La Siria – come alcuni sostenevano – si è rivelata come il ponte d’unione tra le due potenze. Non a caso, Trump ha subito affermato di avere una “posizione opposta rispetto a molti sulla Siria” perche’, ha argomentato, “noi stiamo combattendo contro la Siria quando la Siria combatte contro l’Isis e dell’Isis bisogna liberarsi”. La Russia “e’ ora totalmente allineata con la Siria e poi c’e’ l’Iran, che sta diventando potente a causa nostra, allineato con la Siria. Noi appoggiamo i ribelli contro la Siria ma non abbiamo idea di chi sia questa gente”, ha rimarcato il futuro comandante in capo, tenendo a precisare di aver ricevuto “una bellissima lettera” dal presidente russo Vladimir Putin che sentirà telefonicamente a breve.
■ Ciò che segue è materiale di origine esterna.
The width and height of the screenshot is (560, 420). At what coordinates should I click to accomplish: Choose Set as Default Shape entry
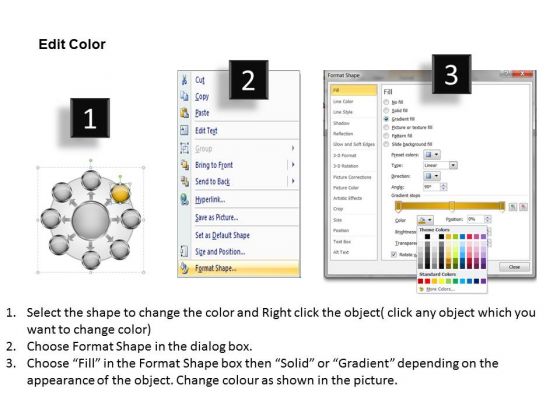click(222, 235)
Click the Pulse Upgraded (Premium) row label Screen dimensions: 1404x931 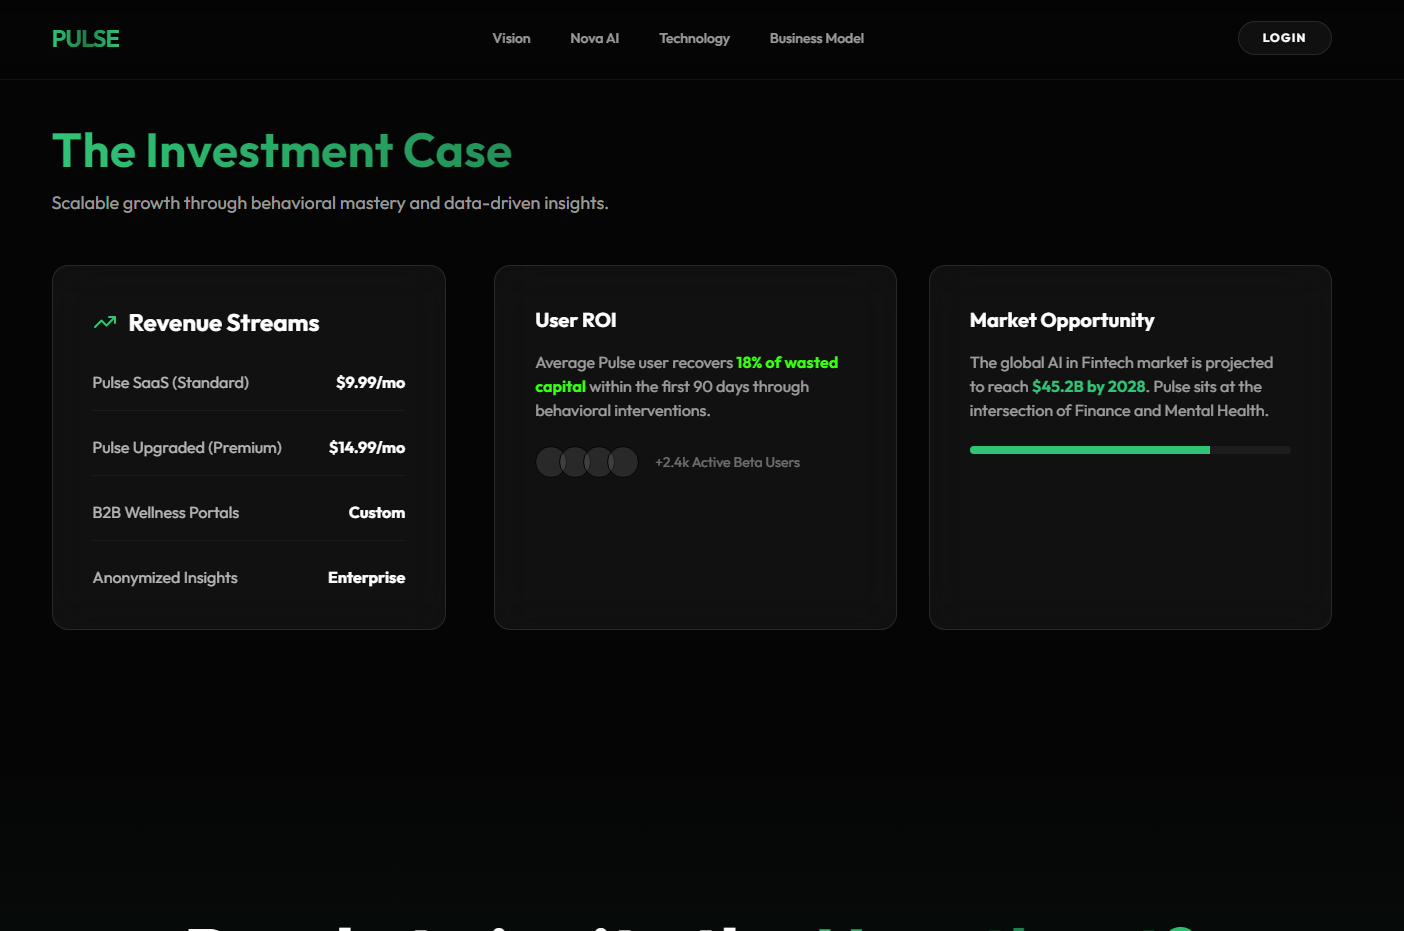pos(187,448)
Insomma, l’amore è sbocciato, la “trait d’union” è al traguardo e l’accordo si preannuncia come un vero e proprio “ordine nuovo”, attraverso un’autorità suprema a cui obbedire. La Russia d’altra parte ricalca un modello istituzionale che non ha più nulla a che fare con la parola “democrazia”. Dai giornalisti alle Pussy Riot il modello per zittire le voci della protesta e del dissenso non cambia molto. Negli Stati Uniti l’aria che si respira inizia a somigliare a quella del Cremlino con diktat striscianti e avvertimenti. Come quello lanciato a Obama dallo staff di Trump o le manifestazioni contro l’ascesa del magnate che hanno provocato centinaia di arresti. Episodi che possono essere interpretati come la prova emblematica che qualcosa sta cambiando anche nel Paese dove un tempo tutti i sogni potevano diventare realtà.